The companies say the design combines GPUs, SambaNova RDUs, and Intel Xeon 6 processors to balance performance, efficiency, and compatibility. For readers of eeNews Europe — particularly engineers and system architects working on AI infrastructure — the announcement highlights how future inference systems may move beyond GPU-only approaches.
The new architecture targets emerging “agentic AI” workloads, which involve systems capable of reasoning, planning, and executing complex actions autonomously. These workloads place different demands on computing resources at different stages of inference.
Under the blueprint, GPUs are used for the prefill stage, where models ingest large prompts. SambaNova’s RDUs (Reconfigurable Dataflow Units) then handle high-throughput decode operations, while Xeon 6 processors act as host and action CPUs, coordinating tasks and running application logic.
This division of labor reflects a growing industry trend: pairing specific phases of AI inference with the most suitable hardware accelerator rather than relying solely on GPUs. According to the companies, the design also maintains compatibility with the x86-based software stack that underpins most data center environments.
Maintaining compatibility with existing infrastructure is a key part of the collaboration. Data centers and enterprise AI deployments often rely heavily on x86-based software and management frameworks, making integration a major concern for new architectures.

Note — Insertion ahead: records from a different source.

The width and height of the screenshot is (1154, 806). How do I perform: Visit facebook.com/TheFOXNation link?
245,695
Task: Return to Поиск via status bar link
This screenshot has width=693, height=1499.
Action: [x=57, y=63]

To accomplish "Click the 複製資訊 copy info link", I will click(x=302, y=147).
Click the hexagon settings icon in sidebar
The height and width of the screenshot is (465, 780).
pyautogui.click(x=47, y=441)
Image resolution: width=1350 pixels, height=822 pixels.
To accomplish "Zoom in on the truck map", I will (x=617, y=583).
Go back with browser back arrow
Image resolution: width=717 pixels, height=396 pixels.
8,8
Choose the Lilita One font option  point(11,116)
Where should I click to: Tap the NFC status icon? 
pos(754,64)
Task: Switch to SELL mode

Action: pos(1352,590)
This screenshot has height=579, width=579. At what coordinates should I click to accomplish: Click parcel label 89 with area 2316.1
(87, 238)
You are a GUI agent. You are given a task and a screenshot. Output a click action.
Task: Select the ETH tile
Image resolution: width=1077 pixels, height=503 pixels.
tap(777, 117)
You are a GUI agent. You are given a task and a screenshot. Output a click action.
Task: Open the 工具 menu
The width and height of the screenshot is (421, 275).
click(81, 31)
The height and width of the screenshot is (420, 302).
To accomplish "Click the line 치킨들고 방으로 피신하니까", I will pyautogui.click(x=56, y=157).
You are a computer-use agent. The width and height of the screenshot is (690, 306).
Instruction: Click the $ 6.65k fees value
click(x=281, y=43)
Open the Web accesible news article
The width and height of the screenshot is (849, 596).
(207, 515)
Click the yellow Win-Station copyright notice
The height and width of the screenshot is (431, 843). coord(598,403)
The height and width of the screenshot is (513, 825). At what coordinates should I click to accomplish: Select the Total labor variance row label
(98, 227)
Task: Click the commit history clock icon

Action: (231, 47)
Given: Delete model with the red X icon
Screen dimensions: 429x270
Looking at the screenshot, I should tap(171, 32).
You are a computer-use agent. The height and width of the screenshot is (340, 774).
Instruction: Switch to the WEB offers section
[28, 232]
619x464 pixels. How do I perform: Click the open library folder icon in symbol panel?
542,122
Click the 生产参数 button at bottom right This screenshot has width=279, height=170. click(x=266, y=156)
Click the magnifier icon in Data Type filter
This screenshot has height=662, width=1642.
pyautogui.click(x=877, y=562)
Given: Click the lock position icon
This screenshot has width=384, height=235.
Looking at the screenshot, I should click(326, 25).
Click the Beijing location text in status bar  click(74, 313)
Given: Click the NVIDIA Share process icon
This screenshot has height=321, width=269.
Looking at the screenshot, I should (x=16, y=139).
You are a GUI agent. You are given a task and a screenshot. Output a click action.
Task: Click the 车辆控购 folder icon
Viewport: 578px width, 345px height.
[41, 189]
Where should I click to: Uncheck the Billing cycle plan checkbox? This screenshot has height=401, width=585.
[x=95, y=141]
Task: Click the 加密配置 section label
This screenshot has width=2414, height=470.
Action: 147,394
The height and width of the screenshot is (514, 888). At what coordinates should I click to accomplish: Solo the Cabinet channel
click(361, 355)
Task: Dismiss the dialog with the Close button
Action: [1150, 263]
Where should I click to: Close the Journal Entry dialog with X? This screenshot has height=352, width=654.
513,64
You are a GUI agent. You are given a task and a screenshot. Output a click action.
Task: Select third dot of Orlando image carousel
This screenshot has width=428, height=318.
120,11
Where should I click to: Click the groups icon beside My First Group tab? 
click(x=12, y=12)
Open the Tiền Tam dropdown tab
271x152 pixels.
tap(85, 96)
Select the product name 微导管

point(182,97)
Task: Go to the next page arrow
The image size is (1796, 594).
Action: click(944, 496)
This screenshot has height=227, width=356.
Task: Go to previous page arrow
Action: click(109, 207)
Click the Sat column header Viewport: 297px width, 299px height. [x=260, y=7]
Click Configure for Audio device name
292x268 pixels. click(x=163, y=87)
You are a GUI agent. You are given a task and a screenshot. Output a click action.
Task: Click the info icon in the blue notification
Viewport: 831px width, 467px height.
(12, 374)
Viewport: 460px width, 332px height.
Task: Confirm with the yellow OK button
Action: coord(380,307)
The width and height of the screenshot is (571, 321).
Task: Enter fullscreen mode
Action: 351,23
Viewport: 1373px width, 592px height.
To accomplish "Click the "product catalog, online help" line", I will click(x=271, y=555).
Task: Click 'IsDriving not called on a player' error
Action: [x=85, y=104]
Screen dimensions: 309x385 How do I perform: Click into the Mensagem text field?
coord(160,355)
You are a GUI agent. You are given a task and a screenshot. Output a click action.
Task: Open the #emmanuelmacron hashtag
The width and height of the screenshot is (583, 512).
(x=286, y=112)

“The data center software ecosystem is built on x86, and it runs on Xeon — providing a mature, proven foundation that developers, enterprises, and cloud providers rely on at scale,” said Kevork Kechichian, Executive Vice President and General Manager of the Data Center Group (DCG) at Intel Corporation. “Workloads of the future will require a heterogeneous mix of computing, and this collaboration with SambaNova delivers a cost-efficient, high-performance inference architecture designed to meet customer needs at scale — powered by Xeon 6.”
The jointly engineered platform is expected to become available to enterprises, cloud providers, and sovereign AI deployments in the second half of 2026.